50 POINTS...Which equation would best help solve the following problem? Tania releases a javelin 1.6 meters above the ground with an initial vertical velocity of 25 meters per second. How long will it take the javelin to hit the ground?

Let [tex]x(t)[/tex] be the vertical position of the javelin at time [tex]t[/tex]. Once it's thrown in the air, the only force acting on it is gravity, so the javelin would be subjected to a constant downward acceleration of approx. 9.8 meters per second per second. So

[tex]x''(t)=-9.8[/tex]

Integrating once with respect to [tex]t[/tex], we get

[tex]x'(t)=-9.8t+C_1[/tex]

where [tex]x'(t)[/tex] is the velocity of the javelin. We're told that [tex]x'(0)=25[/tex], so

[tex]25=-9.8\cdot0+C_1\implies C_1=25[/tex]
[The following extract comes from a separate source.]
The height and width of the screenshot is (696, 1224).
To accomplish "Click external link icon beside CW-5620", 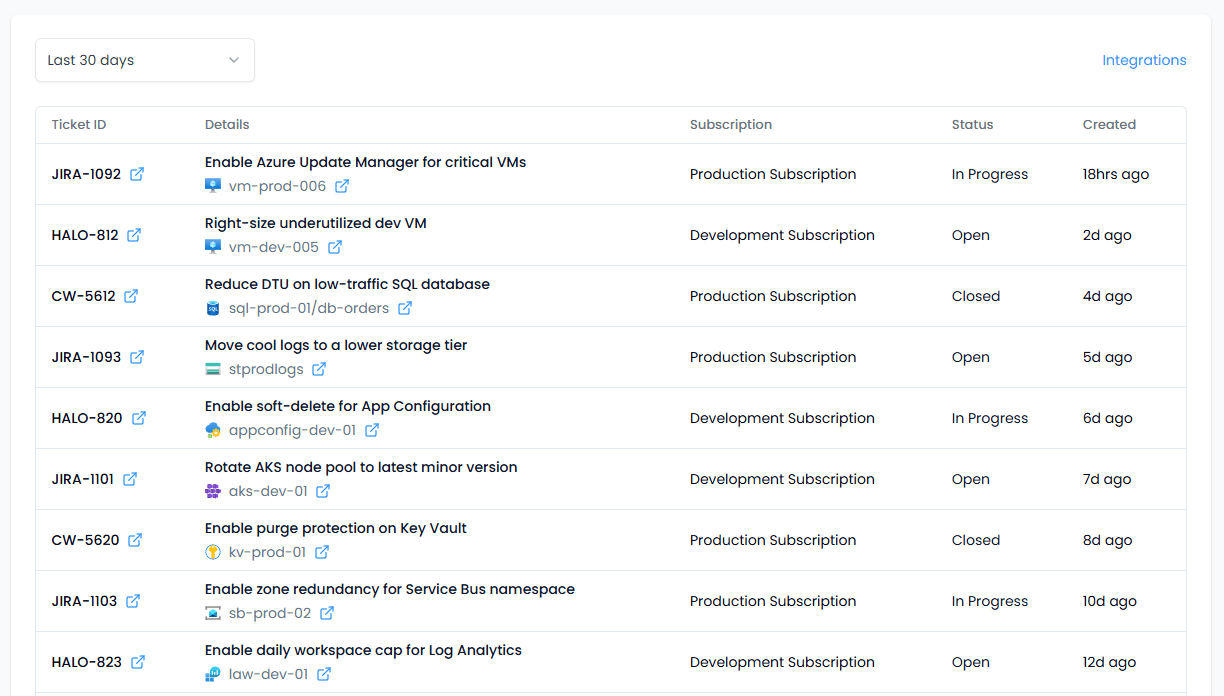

Integrating again with respect to [tex]x[/tex] to get

[tex]x(t)=-4.9t^2+25t+C_2[/tex]

and we know the javelin was initially thrown 1.6 meters above the ground, or [tex]x(0)=1.6[/tex], so we get

[tex]1.6=-4.9\cdot0^2+25\cdot0+C_2\implies C_2=1.6[/tex]

So the javelin's position at any time [tex]t[/tex] is given by

[tex]x(t)=-4.9t^2+25t+1.6[/tex]

It will hit ground when [tex]x(t)=0[/tex]. Solve this however you want; you'll find that this will happen at about [tex]t=5.165[/tex] seconds after the javelin has been thrown.